ОПИСАНИЕ ЗАДАНИЯ: Отредактируйте строки, начиная со строки с "The width and" и заканчивая строкой с "Click the people": замените "Supply Plan" на "Demand Plan", ничего больше не меняйте и выведите только эти строки.

ИСХОДНЫЕ СТРОКИ:
┌──
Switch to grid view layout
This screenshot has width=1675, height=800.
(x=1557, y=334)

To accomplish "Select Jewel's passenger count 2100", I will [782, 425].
└──
┌──
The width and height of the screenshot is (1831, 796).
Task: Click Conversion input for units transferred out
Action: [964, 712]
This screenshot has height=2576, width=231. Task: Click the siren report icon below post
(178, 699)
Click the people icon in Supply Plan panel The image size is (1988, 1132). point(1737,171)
└──
РЕЗУЛЬТАТ:
The width and height of the screenshot is (1831, 796).
Task: Click Conversion input for units transferred out
Action: [964, 712]
This screenshot has height=2576, width=231. Task: Click the siren report icon below post
(178, 699)
Click the people icon in Demand Plan panel The image size is (1988, 1132). point(1737,171)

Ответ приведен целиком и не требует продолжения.